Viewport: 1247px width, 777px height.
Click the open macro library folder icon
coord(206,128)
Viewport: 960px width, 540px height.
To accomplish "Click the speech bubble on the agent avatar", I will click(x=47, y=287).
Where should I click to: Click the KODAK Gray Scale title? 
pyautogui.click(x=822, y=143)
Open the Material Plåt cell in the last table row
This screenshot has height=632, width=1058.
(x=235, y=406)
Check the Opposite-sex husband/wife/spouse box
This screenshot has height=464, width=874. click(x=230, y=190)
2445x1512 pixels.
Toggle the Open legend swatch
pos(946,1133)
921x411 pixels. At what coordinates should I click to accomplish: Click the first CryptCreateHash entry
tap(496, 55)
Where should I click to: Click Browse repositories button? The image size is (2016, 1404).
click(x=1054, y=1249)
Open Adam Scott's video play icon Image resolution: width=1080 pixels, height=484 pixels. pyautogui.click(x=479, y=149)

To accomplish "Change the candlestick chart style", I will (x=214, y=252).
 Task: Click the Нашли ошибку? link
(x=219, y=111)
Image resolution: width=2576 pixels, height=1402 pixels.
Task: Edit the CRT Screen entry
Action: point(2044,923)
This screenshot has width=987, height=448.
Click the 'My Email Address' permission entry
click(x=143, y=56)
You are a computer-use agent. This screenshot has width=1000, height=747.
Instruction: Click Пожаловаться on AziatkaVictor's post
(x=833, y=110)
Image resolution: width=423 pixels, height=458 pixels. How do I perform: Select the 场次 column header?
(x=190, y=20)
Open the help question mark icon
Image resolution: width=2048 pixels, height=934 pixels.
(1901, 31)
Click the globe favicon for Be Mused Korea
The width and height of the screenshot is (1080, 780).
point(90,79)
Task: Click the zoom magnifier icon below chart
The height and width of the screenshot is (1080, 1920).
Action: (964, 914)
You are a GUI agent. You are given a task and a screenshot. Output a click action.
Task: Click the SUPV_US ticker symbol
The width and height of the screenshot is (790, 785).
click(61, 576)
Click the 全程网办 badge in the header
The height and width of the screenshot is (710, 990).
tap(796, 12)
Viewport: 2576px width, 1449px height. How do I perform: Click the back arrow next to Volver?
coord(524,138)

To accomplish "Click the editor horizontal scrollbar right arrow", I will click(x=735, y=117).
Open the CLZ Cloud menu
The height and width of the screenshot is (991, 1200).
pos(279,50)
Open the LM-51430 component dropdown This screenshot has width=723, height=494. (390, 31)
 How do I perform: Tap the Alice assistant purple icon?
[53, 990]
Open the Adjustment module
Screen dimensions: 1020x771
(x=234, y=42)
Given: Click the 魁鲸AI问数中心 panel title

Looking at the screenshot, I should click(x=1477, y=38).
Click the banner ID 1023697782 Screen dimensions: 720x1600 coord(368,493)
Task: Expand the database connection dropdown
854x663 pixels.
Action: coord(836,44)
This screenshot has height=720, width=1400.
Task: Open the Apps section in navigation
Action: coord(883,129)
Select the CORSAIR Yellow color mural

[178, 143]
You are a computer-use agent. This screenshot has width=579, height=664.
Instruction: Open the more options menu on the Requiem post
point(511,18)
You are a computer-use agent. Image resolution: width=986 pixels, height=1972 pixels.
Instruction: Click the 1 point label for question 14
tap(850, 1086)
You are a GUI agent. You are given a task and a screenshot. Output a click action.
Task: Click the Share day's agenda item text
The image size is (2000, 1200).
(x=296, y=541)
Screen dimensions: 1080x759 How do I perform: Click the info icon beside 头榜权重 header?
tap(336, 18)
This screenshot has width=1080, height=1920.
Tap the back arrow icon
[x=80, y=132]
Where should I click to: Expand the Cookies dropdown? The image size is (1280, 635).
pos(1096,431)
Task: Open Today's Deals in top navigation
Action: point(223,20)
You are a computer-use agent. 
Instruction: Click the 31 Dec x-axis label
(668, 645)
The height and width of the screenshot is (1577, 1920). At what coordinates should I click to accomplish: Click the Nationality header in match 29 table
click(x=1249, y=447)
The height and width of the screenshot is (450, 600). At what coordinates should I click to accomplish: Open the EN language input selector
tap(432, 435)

Set task: Please output every line of the listing above as a Markdown table with the columns Row and Listing line, numbering the rows in order and leaving out blank lines.

Written response:
| Row | Listing line |
|---|---|
| 1 | Viewport: 1247px width, 777px height. |
| 2 | Click the open macro library folder icon |
| 3 | coord(206,128) |
| 4 | Viewport: 960px width, 540px height. |
| 5 | To accomplish "Click the speech bubble on the agent avatar", I will click(x=47, y=287). |
| 6 | Where should I click to: Click the KODAK Gray Scale title?  |
| 7 | pyautogui.click(x=822, y=143) |
| 8 | Open the Material Plåt cell in the last table row |
| 9 | This screenshot has height=632, width=1058. |
| 10 | (x=235, y=406) |
| 11 | Check the Opposite-sex husband/wife/spouse box |
| 12 | This screenshot has height=464, width=874. click(x=230, y=190) |
| 13 | 2445x1512 pixels. |
| 14 | Toggle the Open legend swatch |
| 15 | pos(946,1133) |
| 16 | 921x411 pixels. At what coordinates should I click to accomplish: Click the first CryptCreateHash entry |
| 17 | tap(496, 55) |
| 18 | Where should I click to: Click Browse repositories button? The image size is (2016, 1404). |
| 19 | click(x=1054, y=1249) |
| 20 | Open Adam Scott's video play icon Image resolution: width=1080 pixels, height=484 pixels. pyautogui.click(x=479, y=149) |
| 21 | To accomplish "Change the candlestick chart style", I will (x=214, y=252). |
| 22 |  Task: Click the Нашли ошибку? link |
| 23 | (x=219, y=111) |
| 24 | Image resolution: width=2576 pixels, height=1402 pixels. |
| 25 | Task: Edit the CRT Screen entry |
| 26 | Action: point(2044,923) |
| 27 | This screenshot has width=987, height=448. |
| 28 | Click the 'My Email Address' permission entry |
| 29 | click(x=143, y=56) |
| 30 | You are a computer-use agent. This screenshot has width=1000, height=747. |
| 31 | Instruction: Click Пожаловаться on AziatkaVictor's post |
| 32 | (x=833, y=110) |
| 33 | Image resolution: width=423 pixels, height=458 pixels. How do I perform: Select the 场次 column header? |
| 34 | (x=190, y=20) |
| 35 | Open the help question mark icon |
| 36 | Image resolution: width=2048 pixels, height=934 pixels. |
| 37 | (1901, 31) |
| 38 | Click the globe favicon for Be Mused Korea |
| 39 | The width and height of the screenshot is (1080, 780). |
| 40 | point(90,79) |
| 41 | Task: Click the zoom magnifier icon below chart |
| 42 | The height and width of the screenshot is (1080, 1920). |
| 43 | Action: (964, 914) |
| 44 | You are a GUI agent. You are given a task and a screenshot. Output a click action. |
| 45 | Task: Click the SUPV_US ticker symbol |
| 46 | The width and height of the screenshot is (790, 785). |
| 47 | click(61, 576) |
| 48 | Click the 全程网办 badge in the header |
| 49 | The height and width of the screenshot is (710, 990). |
| 50 | tap(796, 12) |
| 51 | Viewport: 2576px width, 1449px height. How do I perform: Click the back arrow next to Volver? |
| 52 | coord(524,138) |
| 53 | To accomplish "Click the editor horizontal scrollbar right arrow", I will click(x=735, y=117). |
| 54 | Open the CLZ Cloud menu |
| 55 | The height and width of the screenshot is (991, 1200). |
| 56 | pos(279,50) |
| 57 | Open the LM-51430 component dropdown This screenshot has width=723, height=494. (390, 31) |
| 58 |  How do I perform: Tap the Alice assistant purple icon? |
| 59 | [53, 990] |
| 60 | Open the Adjustment module |
| 61 | Screen dimensions: 1020x771 |
| 62 | (x=234, y=42) |
| 63 | Given: Click the 魁鲸AI问数中心 panel title |
| 64 | Looking at the screenshot, I should click(x=1477, y=38). |
| 65 | Click the banner ID 1023697782 Screen dimensions: 720x1600 coord(368,493) |
| 66 | Task: Expand the database connection dropdown |
| 67 | 854x663 pixels. |
| 68 | Action: coord(836,44) |
| 69 | This screenshot has height=720, width=1400. |
| 70 | Task: Open the Apps section in navigation |
| 71 | Action: coord(883,129) |
| 72 | Select the CORSAIR Yellow color mural |
| 73 | [178, 143] |
| 74 | You are a computer-use agent. This screenshot has width=579, height=664. |
| 75 | Instruction: Open the more options menu on the Requiem post |
| 76 | point(511,18) |
| 77 | You are a computer-use agent. Image resolution: width=986 pixels, height=1972 pixels. |
| 78 | Instruction: Click the 1 point label for question 14 |
| 79 | tap(850, 1086) |
| 80 | You are a GUI agent. You are given a task and a screenshot. Output a click action. |
| 81 | Task: Click the Share day's agenda item text |
| 82 | The image size is (2000, 1200). |
| 83 | (x=296, y=541) |
| 84 | Screen dimensions: 1080x759 How do I perform: Click the info icon beside 头榜权重 header? |
| 85 | tap(336, 18) |
| 86 | This screenshot has width=1080, height=1920. |
| 87 | Tap the back arrow icon |
| 88 | [x=80, y=132] |
| 89 | Where should I click to: Expand the Cookies dropdown? The image size is (1280, 635). |
| 90 | pos(1096,431) |
| 91 | Task: Open Today's Deals in top navigation |
| 92 | Action: point(223,20) |
| 93 | You are a computer-use agent.  |
| 94 | Instruction: Click the 31 Dec x-axis label |
| 95 | (668, 645) |
| 96 | The height and width of the screenshot is (1577, 1920). At what coordinates should I click to accomplish: Click the Nationality header in match 29 table |
| 97 | click(x=1249, y=447) |
| 98 | The height and width of the screenshot is (450, 600). At what coordinates should I click to accomplish: Open the EN language input selector |
| 99 | tap(432, 435) |